> [Provided information]
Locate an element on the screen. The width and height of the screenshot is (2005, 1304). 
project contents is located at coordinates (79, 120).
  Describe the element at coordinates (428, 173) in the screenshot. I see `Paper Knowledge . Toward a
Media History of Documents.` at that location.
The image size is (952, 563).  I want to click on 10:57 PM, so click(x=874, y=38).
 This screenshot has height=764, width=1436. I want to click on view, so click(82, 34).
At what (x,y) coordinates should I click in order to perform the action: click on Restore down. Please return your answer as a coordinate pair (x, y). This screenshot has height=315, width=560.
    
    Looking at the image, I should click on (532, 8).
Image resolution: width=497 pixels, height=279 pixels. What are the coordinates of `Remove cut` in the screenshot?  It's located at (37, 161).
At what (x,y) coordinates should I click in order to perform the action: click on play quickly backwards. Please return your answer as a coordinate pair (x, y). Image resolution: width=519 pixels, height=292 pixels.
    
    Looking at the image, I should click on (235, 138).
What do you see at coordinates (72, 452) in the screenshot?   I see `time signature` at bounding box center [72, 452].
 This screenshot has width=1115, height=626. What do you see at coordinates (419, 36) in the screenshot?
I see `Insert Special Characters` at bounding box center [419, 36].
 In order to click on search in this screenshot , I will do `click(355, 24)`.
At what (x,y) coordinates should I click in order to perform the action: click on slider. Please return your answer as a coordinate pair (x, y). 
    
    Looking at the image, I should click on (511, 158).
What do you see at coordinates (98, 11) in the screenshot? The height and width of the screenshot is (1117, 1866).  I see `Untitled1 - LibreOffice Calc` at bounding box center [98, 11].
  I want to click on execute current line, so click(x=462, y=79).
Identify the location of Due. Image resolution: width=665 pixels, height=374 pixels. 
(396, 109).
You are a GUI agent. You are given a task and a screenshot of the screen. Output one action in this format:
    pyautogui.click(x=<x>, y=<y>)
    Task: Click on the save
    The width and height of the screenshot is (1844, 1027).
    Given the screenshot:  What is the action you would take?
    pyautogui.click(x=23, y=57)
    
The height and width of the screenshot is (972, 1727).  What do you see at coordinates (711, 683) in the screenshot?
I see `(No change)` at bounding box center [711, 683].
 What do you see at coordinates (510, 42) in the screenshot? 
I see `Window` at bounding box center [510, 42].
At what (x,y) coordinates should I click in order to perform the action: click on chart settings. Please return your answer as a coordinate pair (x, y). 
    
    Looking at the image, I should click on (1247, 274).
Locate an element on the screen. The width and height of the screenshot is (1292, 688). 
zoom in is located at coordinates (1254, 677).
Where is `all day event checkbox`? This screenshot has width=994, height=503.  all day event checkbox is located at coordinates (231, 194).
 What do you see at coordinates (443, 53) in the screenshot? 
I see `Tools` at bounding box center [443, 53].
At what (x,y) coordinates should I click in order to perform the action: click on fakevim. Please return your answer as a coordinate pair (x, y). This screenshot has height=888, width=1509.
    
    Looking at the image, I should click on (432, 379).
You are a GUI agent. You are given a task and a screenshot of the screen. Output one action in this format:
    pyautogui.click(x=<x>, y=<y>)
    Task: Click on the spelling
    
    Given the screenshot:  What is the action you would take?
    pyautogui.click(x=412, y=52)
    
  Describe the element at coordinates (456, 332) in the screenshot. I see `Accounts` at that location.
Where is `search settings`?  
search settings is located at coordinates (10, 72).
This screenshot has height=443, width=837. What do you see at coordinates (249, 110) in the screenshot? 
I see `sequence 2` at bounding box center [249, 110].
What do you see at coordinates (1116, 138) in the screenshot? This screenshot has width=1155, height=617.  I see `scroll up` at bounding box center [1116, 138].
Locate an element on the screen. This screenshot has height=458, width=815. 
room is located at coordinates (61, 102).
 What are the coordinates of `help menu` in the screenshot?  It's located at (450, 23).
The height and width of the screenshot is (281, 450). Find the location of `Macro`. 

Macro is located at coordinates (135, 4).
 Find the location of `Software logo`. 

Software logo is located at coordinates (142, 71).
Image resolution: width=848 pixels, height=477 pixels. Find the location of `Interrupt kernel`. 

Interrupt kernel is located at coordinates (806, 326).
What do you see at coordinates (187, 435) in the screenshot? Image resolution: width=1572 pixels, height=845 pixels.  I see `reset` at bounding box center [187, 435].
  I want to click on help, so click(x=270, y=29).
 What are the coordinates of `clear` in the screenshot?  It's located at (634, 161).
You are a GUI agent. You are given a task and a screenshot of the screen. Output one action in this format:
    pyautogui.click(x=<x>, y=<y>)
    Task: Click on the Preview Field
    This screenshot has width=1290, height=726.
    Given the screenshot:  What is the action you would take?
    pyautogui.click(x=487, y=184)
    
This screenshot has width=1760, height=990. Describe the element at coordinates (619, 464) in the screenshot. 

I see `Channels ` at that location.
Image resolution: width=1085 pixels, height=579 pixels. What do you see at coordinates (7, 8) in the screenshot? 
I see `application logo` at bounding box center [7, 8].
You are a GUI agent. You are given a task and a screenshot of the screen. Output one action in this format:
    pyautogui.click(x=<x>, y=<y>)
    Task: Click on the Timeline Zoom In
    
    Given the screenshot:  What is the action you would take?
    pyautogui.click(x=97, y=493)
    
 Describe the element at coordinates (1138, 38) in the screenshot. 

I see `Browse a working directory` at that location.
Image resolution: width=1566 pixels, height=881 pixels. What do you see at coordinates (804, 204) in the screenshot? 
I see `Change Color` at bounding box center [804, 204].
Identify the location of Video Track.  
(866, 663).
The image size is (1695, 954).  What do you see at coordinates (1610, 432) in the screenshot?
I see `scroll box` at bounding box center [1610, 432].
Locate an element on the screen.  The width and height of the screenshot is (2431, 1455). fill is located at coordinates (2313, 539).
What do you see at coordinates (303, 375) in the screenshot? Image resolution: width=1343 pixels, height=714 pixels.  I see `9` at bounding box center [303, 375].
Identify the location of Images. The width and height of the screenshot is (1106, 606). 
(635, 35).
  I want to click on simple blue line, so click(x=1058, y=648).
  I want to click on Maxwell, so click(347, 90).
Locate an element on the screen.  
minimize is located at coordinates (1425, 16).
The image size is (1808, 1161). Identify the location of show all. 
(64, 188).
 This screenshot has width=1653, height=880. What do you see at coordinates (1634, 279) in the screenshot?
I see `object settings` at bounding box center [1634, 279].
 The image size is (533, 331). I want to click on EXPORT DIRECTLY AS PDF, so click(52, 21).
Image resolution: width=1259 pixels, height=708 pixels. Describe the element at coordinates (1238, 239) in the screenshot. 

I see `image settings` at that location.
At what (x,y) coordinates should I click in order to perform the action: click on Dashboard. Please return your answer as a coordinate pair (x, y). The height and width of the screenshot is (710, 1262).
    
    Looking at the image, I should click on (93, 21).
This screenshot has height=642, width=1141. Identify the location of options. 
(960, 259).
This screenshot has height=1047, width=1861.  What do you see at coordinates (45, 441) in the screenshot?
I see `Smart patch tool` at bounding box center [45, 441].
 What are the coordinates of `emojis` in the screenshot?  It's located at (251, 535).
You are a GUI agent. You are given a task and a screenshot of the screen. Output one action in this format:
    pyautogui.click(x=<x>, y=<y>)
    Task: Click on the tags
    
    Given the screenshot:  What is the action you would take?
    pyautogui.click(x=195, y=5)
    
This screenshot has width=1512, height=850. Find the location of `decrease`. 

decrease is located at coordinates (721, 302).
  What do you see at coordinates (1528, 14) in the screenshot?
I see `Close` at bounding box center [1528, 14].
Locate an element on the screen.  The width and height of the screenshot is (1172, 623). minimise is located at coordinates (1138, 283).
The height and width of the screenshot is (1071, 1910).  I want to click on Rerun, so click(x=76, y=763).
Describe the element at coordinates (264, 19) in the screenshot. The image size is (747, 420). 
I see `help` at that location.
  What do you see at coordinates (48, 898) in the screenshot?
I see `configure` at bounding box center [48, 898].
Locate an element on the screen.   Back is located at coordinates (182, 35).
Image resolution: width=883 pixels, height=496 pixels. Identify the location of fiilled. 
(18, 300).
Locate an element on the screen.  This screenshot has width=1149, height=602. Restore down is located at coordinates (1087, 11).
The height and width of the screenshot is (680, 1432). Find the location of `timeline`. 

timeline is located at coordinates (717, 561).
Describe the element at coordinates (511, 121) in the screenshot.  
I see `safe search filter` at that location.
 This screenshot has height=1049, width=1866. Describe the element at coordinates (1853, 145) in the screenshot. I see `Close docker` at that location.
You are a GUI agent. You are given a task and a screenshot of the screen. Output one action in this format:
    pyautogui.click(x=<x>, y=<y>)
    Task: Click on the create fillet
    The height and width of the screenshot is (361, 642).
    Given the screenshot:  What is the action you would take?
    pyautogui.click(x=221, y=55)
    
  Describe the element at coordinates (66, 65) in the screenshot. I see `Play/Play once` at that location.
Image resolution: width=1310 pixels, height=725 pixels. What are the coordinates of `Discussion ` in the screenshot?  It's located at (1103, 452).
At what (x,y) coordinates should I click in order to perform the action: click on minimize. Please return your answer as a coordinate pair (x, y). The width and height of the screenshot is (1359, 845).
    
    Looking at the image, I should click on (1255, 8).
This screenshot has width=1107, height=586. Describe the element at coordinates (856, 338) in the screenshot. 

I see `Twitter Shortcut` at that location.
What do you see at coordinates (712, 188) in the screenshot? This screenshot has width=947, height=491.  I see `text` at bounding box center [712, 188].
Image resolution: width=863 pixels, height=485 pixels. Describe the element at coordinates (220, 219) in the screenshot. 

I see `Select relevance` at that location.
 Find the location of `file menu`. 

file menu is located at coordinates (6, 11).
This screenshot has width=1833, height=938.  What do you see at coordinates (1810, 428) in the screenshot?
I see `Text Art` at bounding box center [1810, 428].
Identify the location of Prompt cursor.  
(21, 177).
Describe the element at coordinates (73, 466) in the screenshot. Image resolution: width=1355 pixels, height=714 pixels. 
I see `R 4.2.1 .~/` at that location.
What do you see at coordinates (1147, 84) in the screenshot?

> [Task goal]
Change "screenshot" to "capture" in the lines from the one containing "Describe the element at coordinates (73, 466)" through the last line, inclusive, and give those lines again with nothing else altered.

> [The answer]
Describe the element at coordinates (73, 466) in the capture. Image resolution: width=1355 pixels, height=714 pixels. 
I see `R 4.2.1 .~/` at that location.
What do you see at coordinates (1147, 84) in the capture?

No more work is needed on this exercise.